• Task instructions: When you reach the line that contains "Samorząd Powiatowy (511, 24)" in the data below, start reproducing lines exactly, and stop after the line that contains "[tiktok] (333, 2481)".

Stored records:
___

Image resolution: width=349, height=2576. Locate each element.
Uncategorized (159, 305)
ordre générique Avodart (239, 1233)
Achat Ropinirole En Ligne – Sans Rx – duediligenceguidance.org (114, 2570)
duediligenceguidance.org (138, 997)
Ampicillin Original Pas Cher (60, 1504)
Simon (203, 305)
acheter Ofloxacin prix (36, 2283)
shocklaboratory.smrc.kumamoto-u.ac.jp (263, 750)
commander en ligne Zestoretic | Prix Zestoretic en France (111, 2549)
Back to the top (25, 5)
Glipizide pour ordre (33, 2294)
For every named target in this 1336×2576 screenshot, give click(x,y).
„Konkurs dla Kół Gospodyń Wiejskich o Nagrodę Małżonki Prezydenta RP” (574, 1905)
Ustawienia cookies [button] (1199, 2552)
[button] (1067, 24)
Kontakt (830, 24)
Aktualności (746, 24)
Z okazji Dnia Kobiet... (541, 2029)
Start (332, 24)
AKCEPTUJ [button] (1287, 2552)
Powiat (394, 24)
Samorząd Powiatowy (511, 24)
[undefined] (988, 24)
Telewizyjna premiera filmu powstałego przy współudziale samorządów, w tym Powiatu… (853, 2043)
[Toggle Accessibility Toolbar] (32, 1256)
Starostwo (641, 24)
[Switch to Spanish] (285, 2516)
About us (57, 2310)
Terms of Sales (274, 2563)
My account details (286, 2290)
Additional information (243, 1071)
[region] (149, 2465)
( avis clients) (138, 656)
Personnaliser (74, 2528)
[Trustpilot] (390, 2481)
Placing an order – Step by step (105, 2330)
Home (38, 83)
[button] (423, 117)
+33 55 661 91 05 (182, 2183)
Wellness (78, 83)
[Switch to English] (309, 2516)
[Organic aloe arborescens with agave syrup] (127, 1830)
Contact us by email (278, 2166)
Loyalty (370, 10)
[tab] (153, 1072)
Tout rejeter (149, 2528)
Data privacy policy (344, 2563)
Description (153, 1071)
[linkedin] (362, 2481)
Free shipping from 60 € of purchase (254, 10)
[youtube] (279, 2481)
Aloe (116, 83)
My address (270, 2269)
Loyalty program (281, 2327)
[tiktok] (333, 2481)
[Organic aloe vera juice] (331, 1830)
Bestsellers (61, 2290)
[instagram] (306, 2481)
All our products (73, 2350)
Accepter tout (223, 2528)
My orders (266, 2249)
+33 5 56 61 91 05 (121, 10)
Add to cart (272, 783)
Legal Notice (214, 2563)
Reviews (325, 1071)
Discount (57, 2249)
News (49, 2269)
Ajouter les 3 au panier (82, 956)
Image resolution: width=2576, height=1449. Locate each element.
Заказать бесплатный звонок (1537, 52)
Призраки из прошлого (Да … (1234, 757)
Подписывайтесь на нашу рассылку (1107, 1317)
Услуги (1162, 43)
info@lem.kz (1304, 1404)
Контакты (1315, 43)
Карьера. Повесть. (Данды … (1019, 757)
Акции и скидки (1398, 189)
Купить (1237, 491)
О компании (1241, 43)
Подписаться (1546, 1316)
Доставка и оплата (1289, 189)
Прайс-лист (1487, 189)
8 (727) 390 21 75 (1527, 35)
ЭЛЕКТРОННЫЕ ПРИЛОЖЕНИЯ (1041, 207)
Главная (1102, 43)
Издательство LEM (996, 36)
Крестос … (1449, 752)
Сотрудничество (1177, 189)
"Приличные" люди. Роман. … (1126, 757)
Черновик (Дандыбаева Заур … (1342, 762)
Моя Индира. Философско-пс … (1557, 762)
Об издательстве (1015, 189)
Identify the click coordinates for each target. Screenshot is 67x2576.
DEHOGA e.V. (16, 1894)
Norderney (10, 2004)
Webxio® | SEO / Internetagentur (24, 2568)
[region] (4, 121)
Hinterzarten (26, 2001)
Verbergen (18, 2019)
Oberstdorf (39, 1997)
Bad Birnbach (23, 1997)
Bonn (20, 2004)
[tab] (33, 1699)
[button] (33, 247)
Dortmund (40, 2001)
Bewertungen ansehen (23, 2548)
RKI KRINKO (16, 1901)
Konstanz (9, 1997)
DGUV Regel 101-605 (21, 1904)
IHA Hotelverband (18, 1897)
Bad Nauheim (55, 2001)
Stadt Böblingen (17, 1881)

___

• Written solution:
Samorząd Powiatowy (511, 24)
[undefined] (988, 24)
Telewizyjna premiera filmu powstałego przy współudziale samorządów, w tym Powiatu… (853, 2043)
[Toggle Accessibility Toolbar] (32, 1256)
Starostwo (641, 24)
[Switch to Spanish] (285, 2516)
About us (57, 2310)
Terms of Sales (274, 2563)
My account details (286, 2290)
Additional information (243, 1071)
[region] (149, 2465)
( avis clients) (138, 656)
Personnaliser (74, 2528)
[Trustpilot] (390, 2481)
Placing an order – Step by step (105, 2330)
Home (38, 83)
[button] (423, 117)
+33 55 661 91 05 (182, 2183)
Wellness (78, 83)
[Switch to English] (309, 2516)
[Organic aloe arborescens with agave syrup] (127, 1830)
Contact us by email (278, 2166)
Loyalty (370, 10)
[tab] (153, 1072)
Tout rejeter (149, 2528)
Data privacy policy (344, 2563)
Description (153, 1071)
[linkedin] (362, 2481)
Free shipping from 60 € of purchase (254, 10)
[youtube] (279, 2481)
Aloe (116, 83)
My address (270, 2269)
Loyalty program (281, 2327)
[tiktok] (333, 2481)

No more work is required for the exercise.